Canadian Pacific is allocating 1.25 billion Canadian dollars for its capital expenditures (capex), up 6 percent compared with its 2016 budget. About 70 percent of the spending targets basic replacement and maintenance work, with the balance budgeted for initiatives designed to boost productivity and service reliability.
Because the Class I has more than 400 locomotives stored, it won’t need to acquire new units for the next several years, CP officials believe. But some 2017 capex funds are earmarked to modernize the locomotive fleet and improve its reliability.
At Norfolk Southern Corp., the 2017 capital spending plan of $1.9 billion matches last year’s capex. The funds will help the Class I maintain the safety of its network, enhance service, improve operational efficiency and support growth opportunities, NS officials said in a press release.
The 2017 budget includes $930 million for roadway maintenance, $290 million for locomotives, $240 million for ongoing positive train control (PTC) work, $170 million for facilities and terminals, $110 million for technology and similar initiatives, $80 million for infrastructure, and $50 million for freight cars.
Among the five other Class Is that are budgeting less for capex this year, Union Pacific Railroad's $3.1 billion program is down 11 percent compared with 2016 capex of $3.5 billion. More than half of the 2017 budget targets work to harden infrastructure, replace older assets, and improve the network’s safety and resiliency. In addition, $300 million is allocated for ongoing PTC implementation.
UP previously had planned to acquire 100 locomotives in 2017 as part of a prior purchase commitment, but this year's capital plan now includes about 60 locomotives, with delivery of the remainder delayed until 2018.
BNSF Railway Co.'s 2017 capex of $3.4 billion has dropped nearly 13 percent from 2016's $3.9 billion, in part because the Class I has invested a lot of capital in network improvements and growth during the past several years. This year’s budget includes $2.4 billion to replace and maintain the core network and related assets; $400 million for expansion projects; $400 million for locomotives, freight cars and other equipment; and $100 million for PTC.
At CSX, capex has declined to $2.2 billion from 2016's $2.7 billion, which included $307 million in payments for locomotives that were purchased under seller financing and delivered in 2015. More than half of the funds will be used to maintain infrastructure to help ensure a safe and reliable network. Equipment investments are down significantly from the prior year due to the completion of the locomotive purchase commitment.
The 2017 budget also includes about $270 million for ongoing PTC work. The Class I has spent about $1.8 billion on PTC through 2016 and now pegs the total cost of implementation at about $2.4 billion.
For CN, CA$400 million is allocated for PTC work in 2017 as part of capex totaling CA$2.5 billion.
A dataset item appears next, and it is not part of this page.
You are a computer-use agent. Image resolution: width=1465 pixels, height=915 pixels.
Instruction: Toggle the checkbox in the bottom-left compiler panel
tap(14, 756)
In 2016, the Class I's capital spending was set at CA$2.9 billion. The 2017 budget includes CA$1.6 billion for basic track infrastructure work.
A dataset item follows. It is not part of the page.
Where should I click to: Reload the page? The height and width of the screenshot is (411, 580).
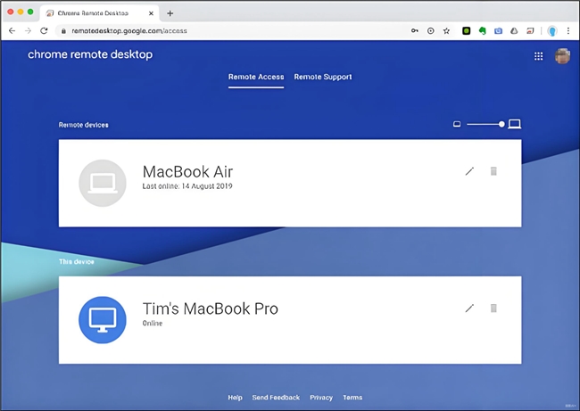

The remaining Class I — Kansas City Southern — has reduced capex by about $30 million year over year and expects to spend $550 million to $560 million in 2017. General and maintenance spending is down because of infrastructure improvements made over the past several years, including the completion of the Monterrey-to-Nuevo Laredo track upgrade in Mexico last year.
Although no money is set aside for locomotive purchases — KCS has no plans to acquire any in 2017 — there are dollars allocated for PTC work. But PTC spending is expected to drop substantially starting in 2018.
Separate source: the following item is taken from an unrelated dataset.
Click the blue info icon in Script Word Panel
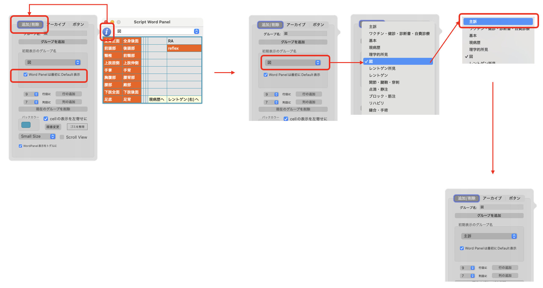 (x=107, y=32)
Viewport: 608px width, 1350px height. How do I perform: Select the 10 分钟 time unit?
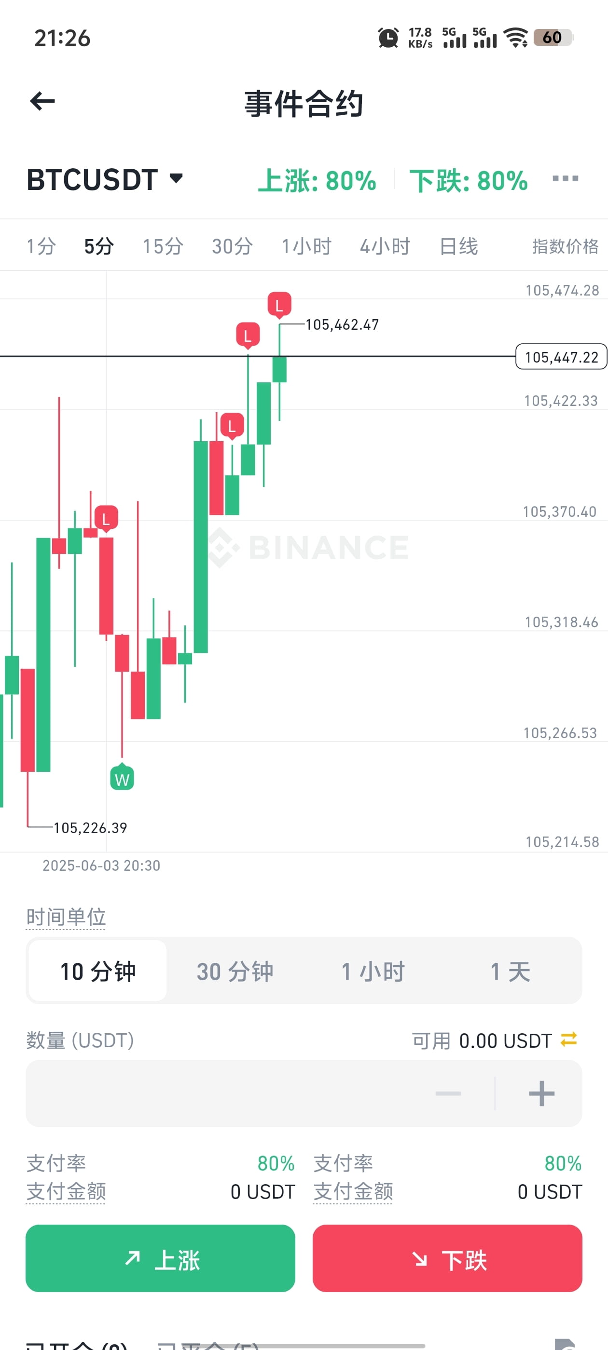[98, 971]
KCS plans to keep enhancing capacity across its network in 2017, led by a continued investment in Sanchez yard in Nuevo Laredo, Mexico, and additional mainline siding capacity projects. The yard expansion is expected to provide additional capacity and improved mechanical facilities in 2017. In addition, work at the Sasol support yard facility in Mossville, La., will continue and is scheduled for completion in late 2017.